I think we Boomers are guilty of feeding the conventional wisdom about the self-absorption and entitlement of our Millennial kids. I suspect part of it is our own projections in the midst of our mid-life crises as we face that developmental life stage Eric Erickson called out as “generativity versus stagnation”. To the extent we are uncomfortable with facing our own self-absorption along the way; we are calling it out in our kids (or everyone else’s kids perhaps) instead.
Aren’t some of us Boomers the bulk of the “helicopter parents” that are trying to stage-manage our kids’ lives from older youth through young adulthood towards top-notch education and high-powered jobs? I acknowledge that there can be a good intention here which falls in the realm of “generativity” and trying to be of most assistance to the new generation. But to the extent that we parents become more engaged in our kids education that our kids are, that feels way out of balance and even egotistical on our part.
And isn’t a young person who is the recipient of this enhanced external direction likely to come out of the process of high school and subsequent college perhaps a bit “overwhelmed and paralyzed” as Martin says? When most of what you do is based on the direction of others rather than your own internal compass and agency, I don’t think you are necessarily comfortable in your own skin.

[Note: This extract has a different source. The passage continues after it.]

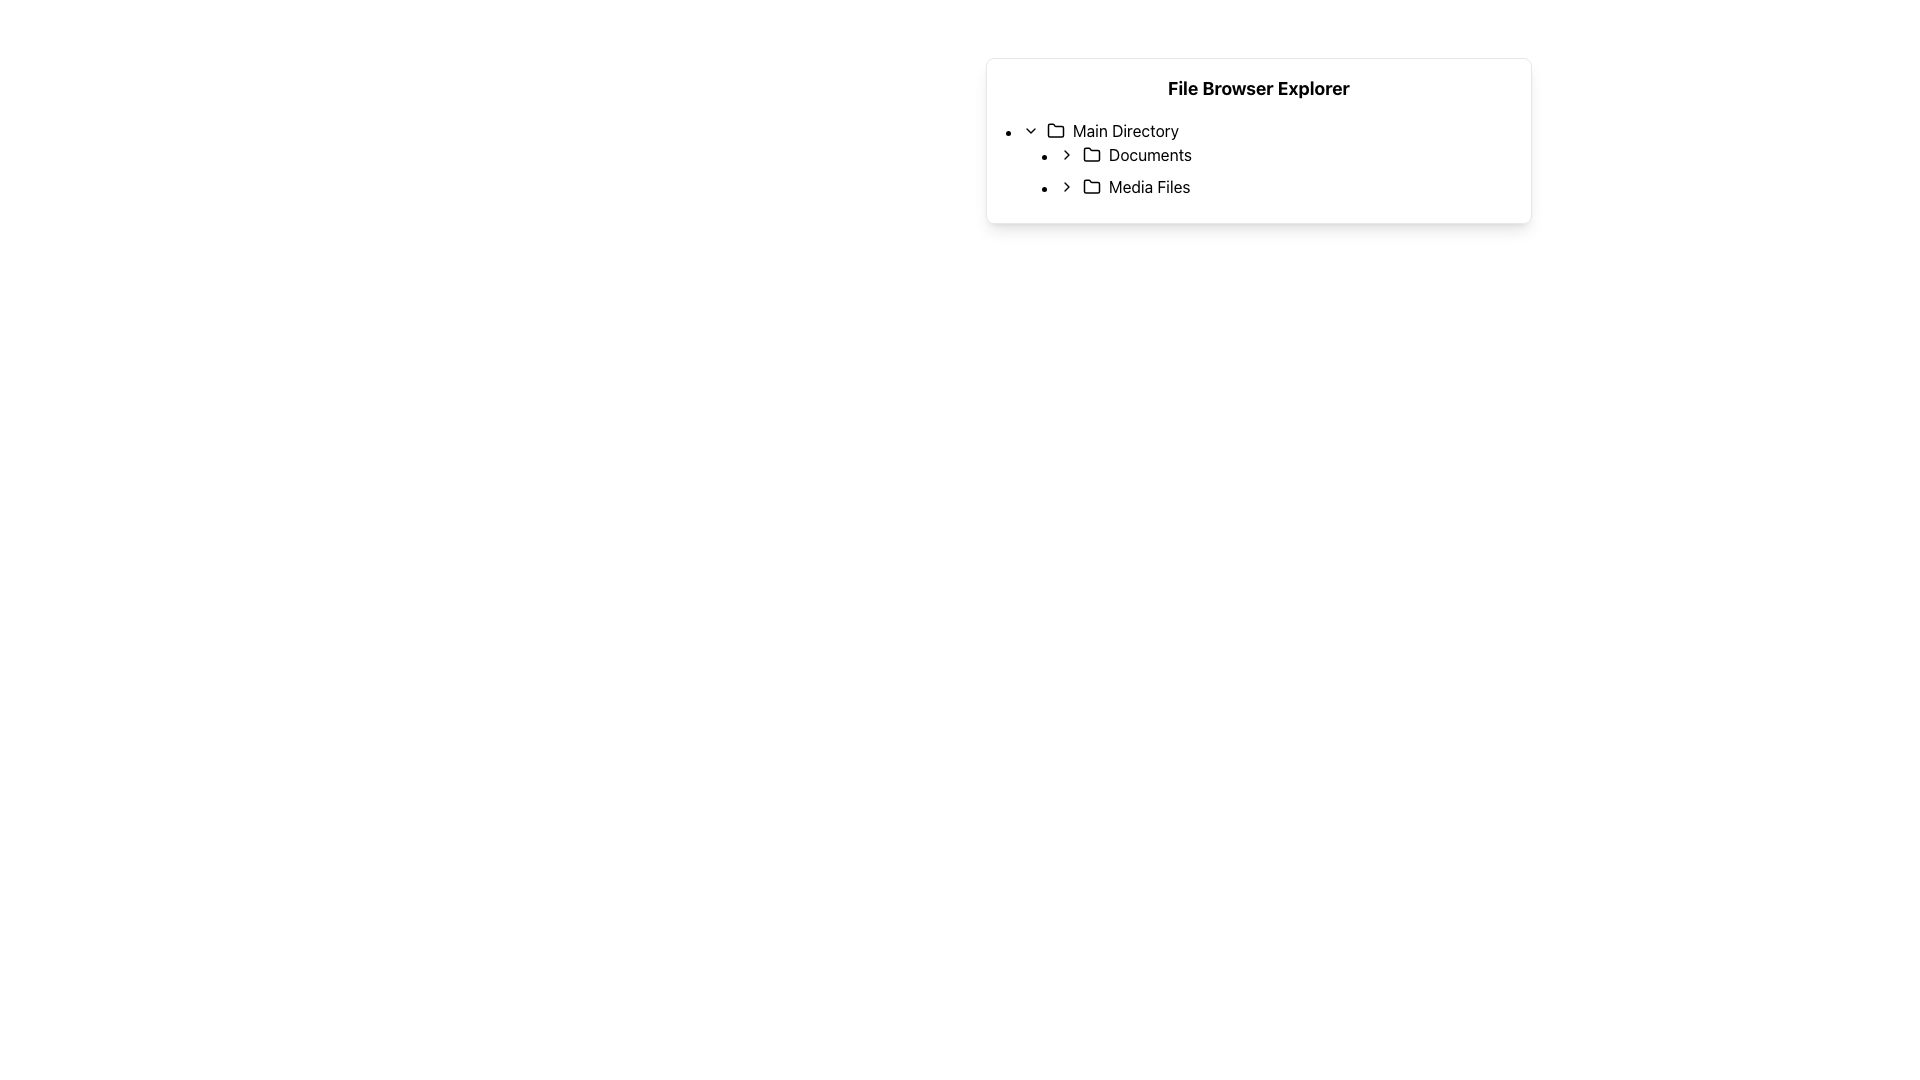 The image size is (1920, 1080). Describe the element at coordinates (1150, 153) in the screenshot. I see `the 'Documents' text label located beneath 'Main Directory'` at that location.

So I appreciate and even applaud Martin for railing respectfully against Boomers and our conventional wisdom about her generation, while being self-critical but attempting to reframe her and her peers’ struggle in a more positive (and pragmatic) context. I think we would do well to back off with the criticism and engage in more listening and dialoging and perhaps more thoughtful criticism of ourselves in retrospect instead.
I am a great believer in defining myself rather than being defined by others. And that extends to my generation defining itself as Townsend’s lyrics speak to. So practicing the Golden Rule here, I don’t want to define someone else if it diminishes their opportunity to define themselves first.

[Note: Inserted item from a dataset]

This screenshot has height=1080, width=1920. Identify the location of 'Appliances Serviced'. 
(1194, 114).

I have plenty of my own anecdotal experience with my 24-year-old son, 21-year-old daughter, and their several circles of friends and other peers. Since I don’t see my own kids as self-absorbed or feeling entitlement (beyond what any human being should legitimately feel to life, liberty and the pursuit of happiness) they probably connect mostly with peers with a similar orientation. Given that, as a group I find them to be thoughtful, respectful, engaged and engaging, caring and socially conscious. The stories they tell me resonate with Martin’s take on things.

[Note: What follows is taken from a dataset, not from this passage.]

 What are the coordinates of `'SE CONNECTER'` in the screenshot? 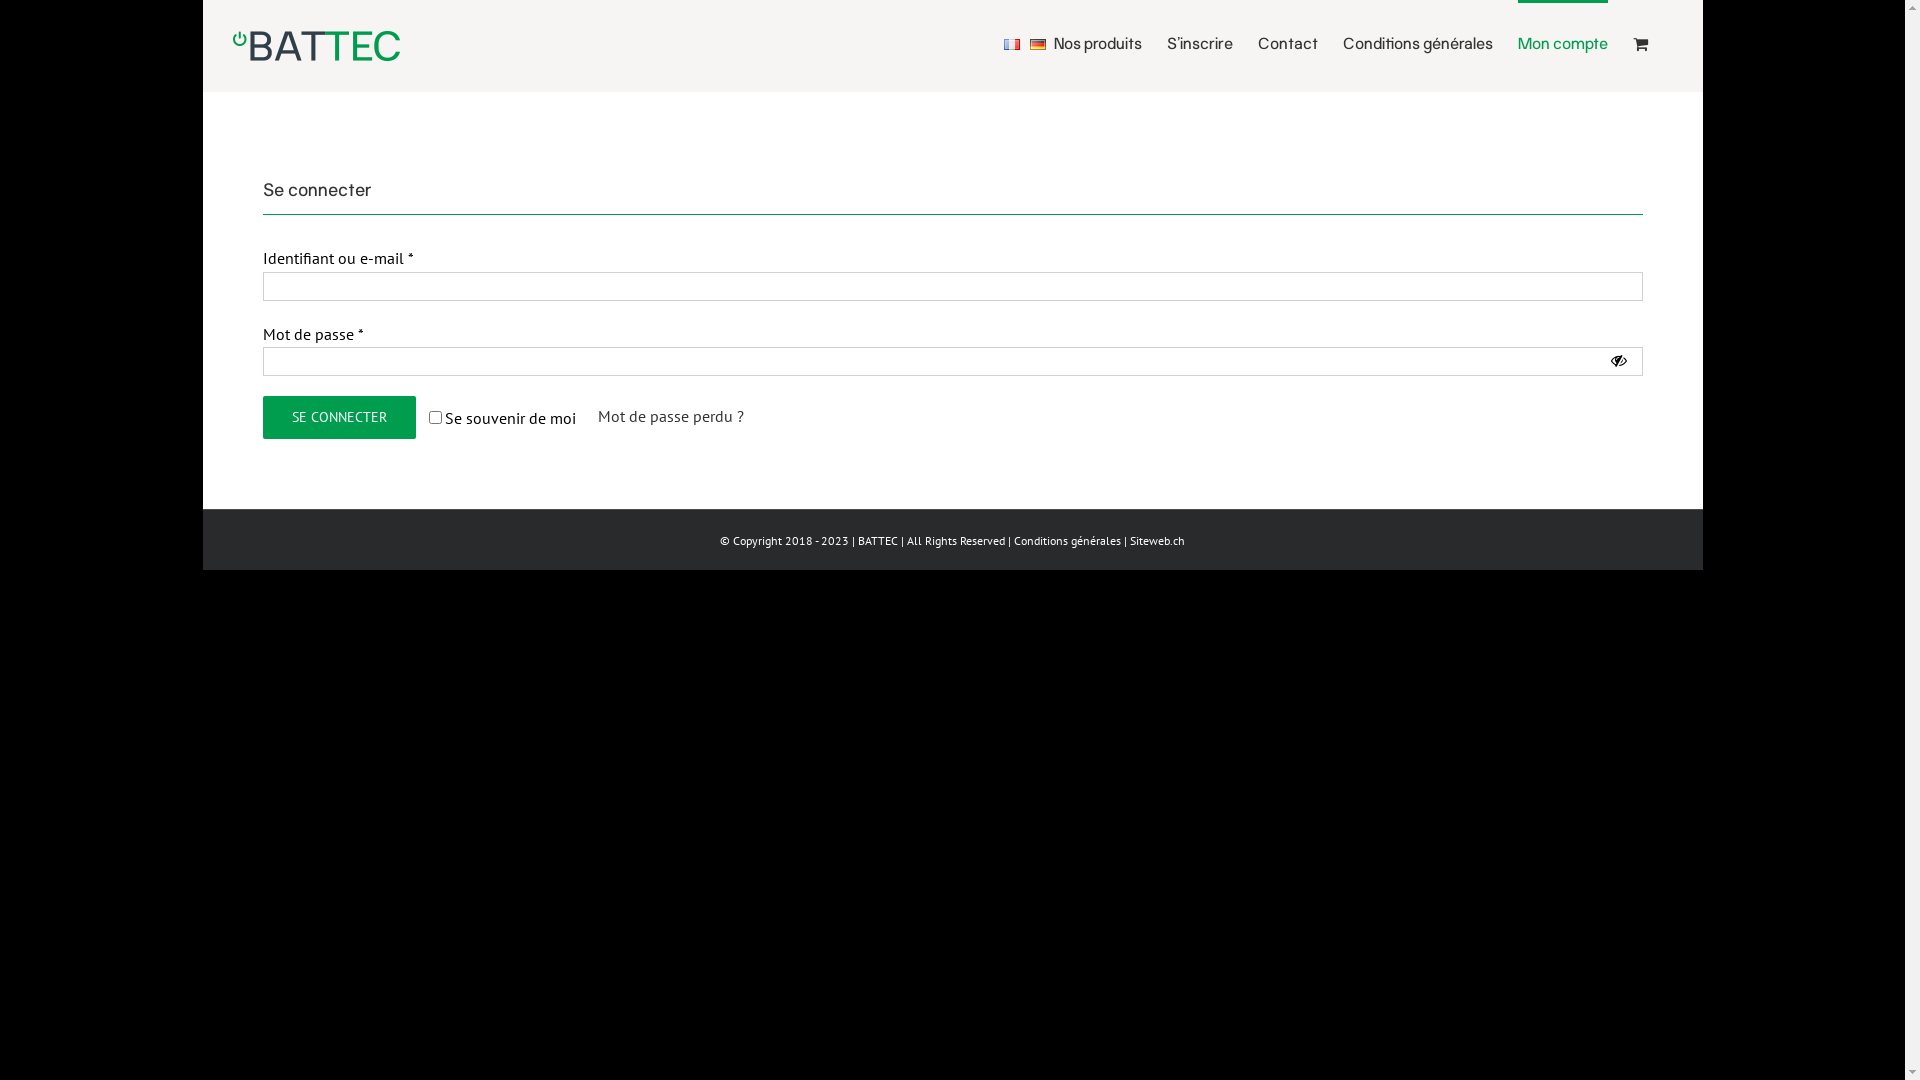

And I do also acknowledge that my kids and their friends have plenty of stories of encounters with others of their peers (at parties or other larger events) that perhaps fit the negative Millennial stereotype more closely.
So a couple final thoughts here and then I’ll leave it be for now and hopefully elicit some comments from my Boomer peers (and others)...
First, don’t judge a generation by it’s perhaps most frustrated and least realized members. Imagine if we Boomers who consider ourselves progressives were judged by the significant Tea Party contingent within our midst, even if they are symptomatic of maybe a certain self-absorption, entitlement or “rebel without a cause”.
Second, pay particular attention to the people who are willing and able to speak on behalf of their generation in the media or at the dinner table. And as I said before, give them the courtesy to define themselves to you before you define them for them.